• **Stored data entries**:

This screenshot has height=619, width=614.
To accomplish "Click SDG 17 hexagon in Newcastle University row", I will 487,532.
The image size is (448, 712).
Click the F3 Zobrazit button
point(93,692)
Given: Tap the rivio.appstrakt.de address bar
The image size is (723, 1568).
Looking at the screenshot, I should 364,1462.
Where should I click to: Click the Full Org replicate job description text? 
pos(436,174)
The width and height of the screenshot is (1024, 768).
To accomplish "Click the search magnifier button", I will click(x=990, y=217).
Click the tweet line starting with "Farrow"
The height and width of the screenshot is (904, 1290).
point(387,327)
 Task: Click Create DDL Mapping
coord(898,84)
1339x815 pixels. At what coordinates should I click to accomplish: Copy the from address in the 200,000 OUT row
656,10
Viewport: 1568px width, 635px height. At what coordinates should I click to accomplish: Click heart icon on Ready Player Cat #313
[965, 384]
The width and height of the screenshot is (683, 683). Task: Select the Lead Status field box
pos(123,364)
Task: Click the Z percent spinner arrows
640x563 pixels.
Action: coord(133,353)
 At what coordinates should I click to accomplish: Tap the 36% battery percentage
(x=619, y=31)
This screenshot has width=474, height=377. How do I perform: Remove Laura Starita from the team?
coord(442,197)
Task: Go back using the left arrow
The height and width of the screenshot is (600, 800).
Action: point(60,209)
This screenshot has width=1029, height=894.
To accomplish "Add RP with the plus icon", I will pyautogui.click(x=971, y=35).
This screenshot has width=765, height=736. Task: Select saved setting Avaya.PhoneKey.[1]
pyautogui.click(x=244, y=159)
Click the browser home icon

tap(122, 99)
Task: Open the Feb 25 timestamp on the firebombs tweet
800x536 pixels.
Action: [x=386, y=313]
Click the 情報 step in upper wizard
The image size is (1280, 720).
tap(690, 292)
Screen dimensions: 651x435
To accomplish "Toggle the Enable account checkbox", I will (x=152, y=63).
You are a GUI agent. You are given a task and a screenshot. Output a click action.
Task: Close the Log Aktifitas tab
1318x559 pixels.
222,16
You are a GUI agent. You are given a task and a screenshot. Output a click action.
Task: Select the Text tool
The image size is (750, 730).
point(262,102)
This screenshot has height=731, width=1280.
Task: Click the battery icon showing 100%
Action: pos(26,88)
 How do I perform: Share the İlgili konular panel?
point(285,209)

• **What is required**:
Verbatim output is expected for the lines from the start of the data to the line in which "Screen dimensions: 651x435" appears, both included.

• **Task result**:
This screenshot has height=619, width=614.
To accomplish "Click SDG 17 hexagon in Newcastle University row", I will 487,532.
The image size is (448, 712).
Click the F3 Zobrazit button
point(93,692)
Given: Tap the rivio.appstrakt.de address bar
The image size is (723, 1568).
Looking at the screenshot, I should 364,1462.
Where should I click to: Click the Full Org replicate job description text? 
pos(436,174)
The width and height of the screenshot is (1024, 768).
To accomplish "Click the search magnifier button", I will click(x=990, y=217).
Click the tweet line starting with "Farrow"
The height and width of the screenshot is (904, 1290).
point(387,327)
 Task: Click Create DDL Mapping
coord(898,84)
1339x815 pixels. At what coordinates should I click to accomplish: Copy the from address in the 200,000 OUT row
656,10
Viewport: 1568px width, 635px height. At what coordinates should I click to accomplish: Click heart icon on Ready Player Cat #313
[965, 384]
The width and height of the screenshot is (683, 683). Task: Select the Lead Status field box
pos(123,364)
Task: Click the Z percent spinner arrows
640x563 pixels.
Action: coord(133,353)
 At what coordinates should I click to accomplish: Tap the 36% battery percentage
(x=619, y=31)
This screenshot has width=474, height=377. How do I perform: Remove Laura Starita from the team?
coord(442,197)
Task: Go back using the left arrow
The height and width of the screenshot is (600, 800).
Action: point(60,209)
This screenshot has width=1029, height=894.
To accomplish "Add RP with the plus icon", I will pyautogui.click(x=971, y=35).
This screenshot has width=765, height=736. Task: Select saved setting Avaya.PhoneKey.[1]
pyautogui.click(x=244, y=159)
Click the browser home icon

tap(122, 99)
Task: Open the Feb 25 timestamp on the firebombs tweet
800x536 pixels.
Action: [x=386, y=313]
Click the 情報 step in upper wizard
The image size is (1280, 720).
tap(690, 292)
Screen dimensions: 651x435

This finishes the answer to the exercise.